Lay out the records between the lines holding "Image resolution: width=209, height=868." and "会社案内 (34, 692)", inclusive, as a Markdown table with the columns No. and Entry, giving each line a row number. Omit blank lines and pictures.

# ENTRIES
━━━

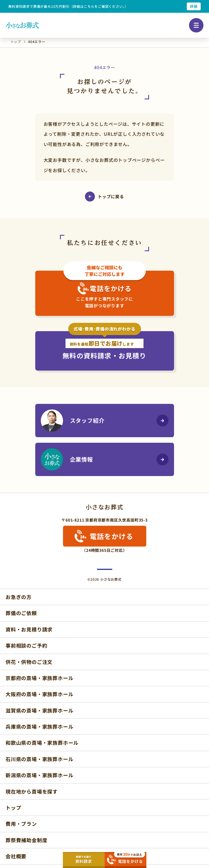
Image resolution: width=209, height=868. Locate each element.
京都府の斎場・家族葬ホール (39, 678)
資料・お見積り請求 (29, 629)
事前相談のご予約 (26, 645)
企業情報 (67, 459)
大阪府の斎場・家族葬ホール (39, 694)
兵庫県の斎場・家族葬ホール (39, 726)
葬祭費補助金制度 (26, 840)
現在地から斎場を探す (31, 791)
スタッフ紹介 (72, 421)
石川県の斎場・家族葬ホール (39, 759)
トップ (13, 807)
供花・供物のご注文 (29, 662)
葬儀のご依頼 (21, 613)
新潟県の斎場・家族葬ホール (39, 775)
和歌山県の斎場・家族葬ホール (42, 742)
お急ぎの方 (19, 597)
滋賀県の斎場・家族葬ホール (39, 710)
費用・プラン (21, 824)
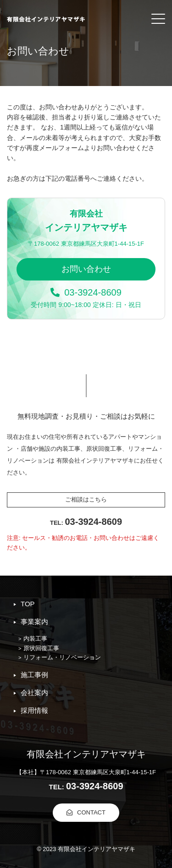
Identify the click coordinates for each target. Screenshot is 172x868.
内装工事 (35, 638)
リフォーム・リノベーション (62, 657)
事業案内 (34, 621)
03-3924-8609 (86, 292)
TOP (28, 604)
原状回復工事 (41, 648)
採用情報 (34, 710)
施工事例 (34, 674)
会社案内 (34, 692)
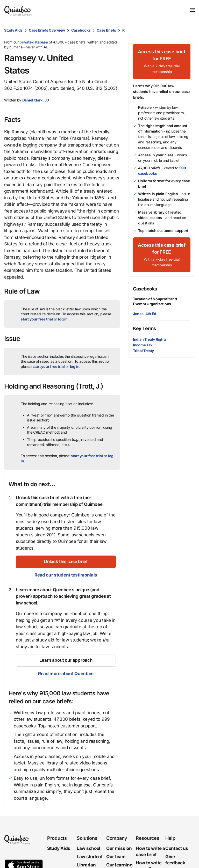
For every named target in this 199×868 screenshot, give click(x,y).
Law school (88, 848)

━━━

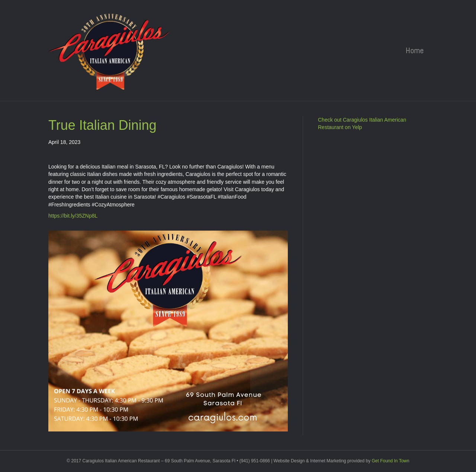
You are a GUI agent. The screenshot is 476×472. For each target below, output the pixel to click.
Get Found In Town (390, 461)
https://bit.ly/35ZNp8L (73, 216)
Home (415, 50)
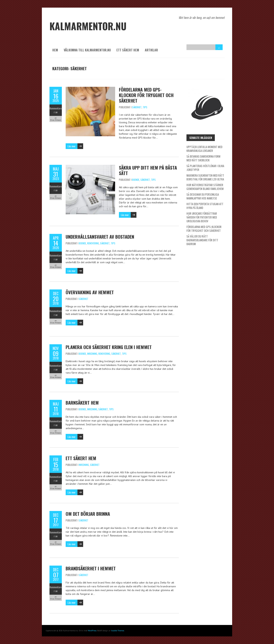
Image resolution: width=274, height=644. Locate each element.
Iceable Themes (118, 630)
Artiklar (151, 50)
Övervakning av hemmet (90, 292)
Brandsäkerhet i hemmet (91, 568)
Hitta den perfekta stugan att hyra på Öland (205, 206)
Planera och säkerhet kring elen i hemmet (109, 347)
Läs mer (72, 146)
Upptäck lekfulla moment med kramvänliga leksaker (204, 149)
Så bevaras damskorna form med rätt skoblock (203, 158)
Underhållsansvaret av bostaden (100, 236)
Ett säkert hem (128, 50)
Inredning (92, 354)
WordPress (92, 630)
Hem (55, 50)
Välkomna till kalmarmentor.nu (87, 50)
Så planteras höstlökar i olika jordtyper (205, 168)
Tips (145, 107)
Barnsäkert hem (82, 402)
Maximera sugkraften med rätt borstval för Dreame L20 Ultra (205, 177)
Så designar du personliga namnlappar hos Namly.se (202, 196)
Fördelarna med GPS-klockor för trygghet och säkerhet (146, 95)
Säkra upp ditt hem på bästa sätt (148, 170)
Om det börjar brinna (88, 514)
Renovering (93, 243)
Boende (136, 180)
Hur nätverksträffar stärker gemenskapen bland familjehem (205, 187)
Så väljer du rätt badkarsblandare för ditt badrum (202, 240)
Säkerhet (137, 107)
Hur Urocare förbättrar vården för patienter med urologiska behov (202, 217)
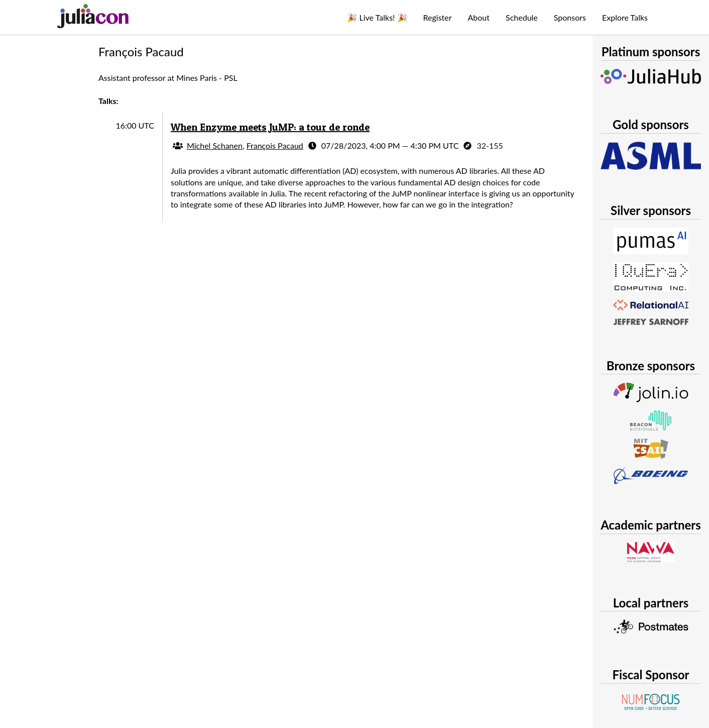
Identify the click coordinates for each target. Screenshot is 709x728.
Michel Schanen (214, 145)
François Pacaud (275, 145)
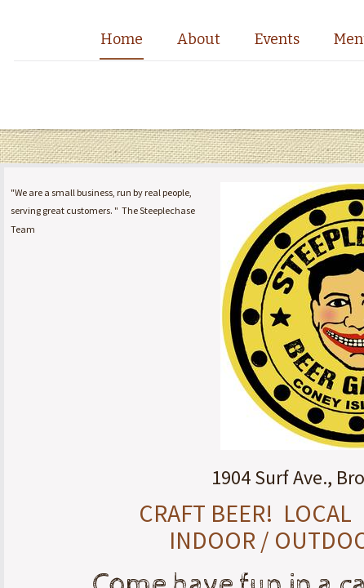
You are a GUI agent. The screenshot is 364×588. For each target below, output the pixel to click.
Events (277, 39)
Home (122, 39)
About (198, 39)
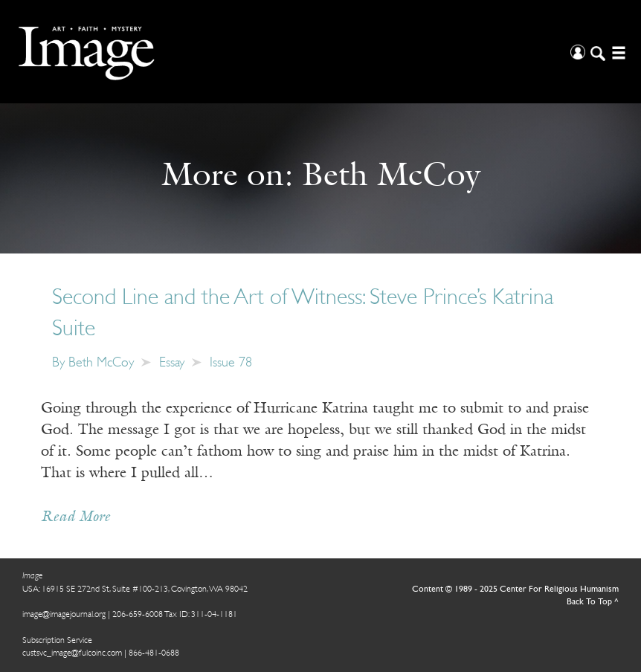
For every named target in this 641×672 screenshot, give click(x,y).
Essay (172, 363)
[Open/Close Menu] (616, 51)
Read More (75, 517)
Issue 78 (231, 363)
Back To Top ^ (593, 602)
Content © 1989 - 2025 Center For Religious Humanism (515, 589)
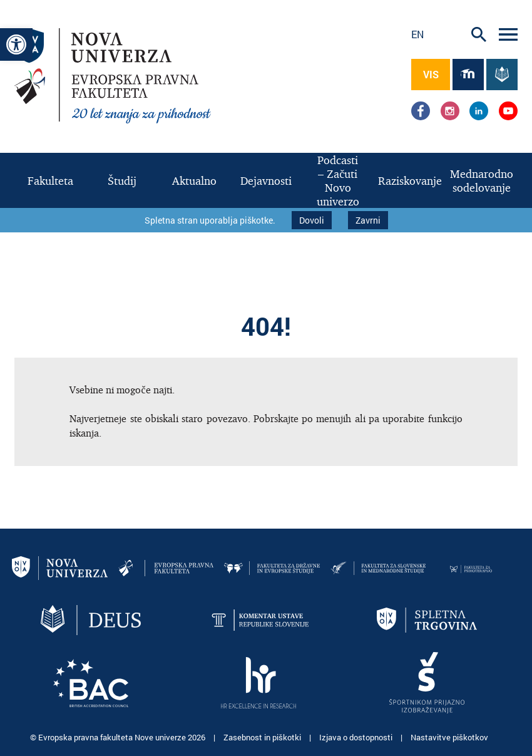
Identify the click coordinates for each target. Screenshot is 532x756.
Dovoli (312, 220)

━━━

# THE OUTPUT
| No. | Entry |
|---|---|
| 1 | Image resolution: width=209, height=868. Locate each element. |
| 2 | 京都府の斎場・家族葬ホール (39, 678) |
| 3 | 資料・お見積り請求 (29, 629) |
| 4 | 事前相談のご予約 (26, 645) |
| 5 | 企業情報 (67, 459) |
| 6 | 大阪府の斎場・家族葬ホール (39, 694) |
| 7 | 兵庫県の斎場・家族葬ホール (39, 726) |
| 8 | 葬祭費補助金制度 (26, 840) |
| 9 | 現在地から斎場を探す (31, 791) |
| 10 | スタッフ紹介 (72, 421) |
| 11 | 石川県の斎場・家族葬ホール (39, 759) |
| 12 | トップ (13, 807) |
| 13 | 供花・供物のご注文 (29, 662) |
| 14 | 葬儀のご依頼 (21, 613) |
| 15 | 新潟県の斎場・家族葬ホール (39, 775) |
| 16 | 和歌山県の斎場・家族葬ホール (42, 742) |
| 17 | お急ぎの方 (19, 597) |
| 18 | 滋賀県の斎場・家族葬ホール (39, 710) |
| 19 | 費用・プラン (21, 824) |
| 20 | Identify the click coordinates for each target. Screenshot is 172x868. |
| 21 | 内装工事 (35, 638) |
| 22 | リフォーム・リノベーション (62, 657) |
| 23 | 事業案内 (34, 621) |
| 24 | 03-3924-8609 (86, 292) |
| 25 | TOP (28, 604) |
| 26 | 原状回復工事 (41, 648) |
| 27 | 採用情報 (34, 710) |
| 28 | 施工事例 (34, 674) |
| 29 | 会社案内 (34, 692) |